Tuesday, April 5, 2016

Why Supply Solutions Fail to Provide Affordability

A lot of talk has been had lately on how housing supply needs to catch up with demand in order to lower housing costs. But, in the world of big and frequent data it’s nearly impossible for affordable housing providers to get financing for more affordable housing, especially when the building cycle begins to turn and the market genies begin to talk about oversupply. Here in Texas two articles in the past 24-hours have raised the question: Do we have too much Multifamily in Houston?

Yesterday the Houston Chronicle published an interview on how the Houston MF market has gone past the tipping point and will begin to slow down due to oversupply. While the developer, Worthing Cos., focuses on high-end MF rental, the fact of the matter is that market watchers have read the tea leaves and feel that the Houston Market needs to cut back on supply.

This sentiment was reiterated on the news clips from the Texas A&M Real Estate Center’s RECON report, today. Taking information from market analyst Marcus & Millichap, RECON notes that there just isn’t enough demand for the units currently in the pipeline.

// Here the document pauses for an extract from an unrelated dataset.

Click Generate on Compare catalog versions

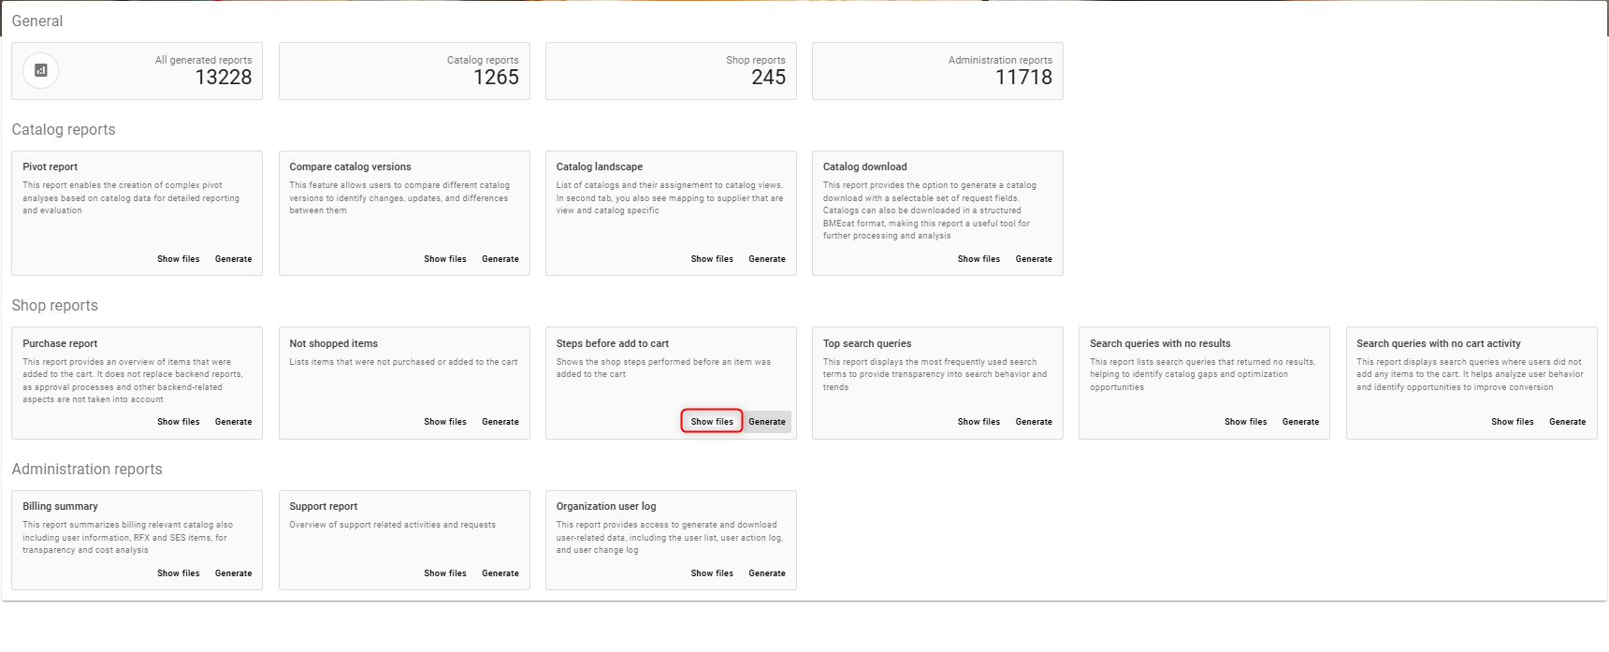point(500,259)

Just a couple of weeks ago Joe Cortright, over at City Observatory, had a nice piece on the impacts that sunken oil prices have meant to the housing market in North Dakota. Texas A&M also did some great work on analyzing the effects of low oil on housing markets in Midland and Odessa, Texas. It’s clear from the data that low oil prices = fewer jobs = lower housing costs.

While it’s certainly true that more supply certainly leads to lower cost, it’s important to remember that market analysts, builders, developers and housing financiers are keenly aware of what’s going on in the macro and micro economies where they work and invest. They are quick to pull out or at least slow down on what and where they build. This is what makes it so hard for supply to be the simple answer to our housing affordability needs.

Let’s keep looking though, cause lord knows we need more affordable housing.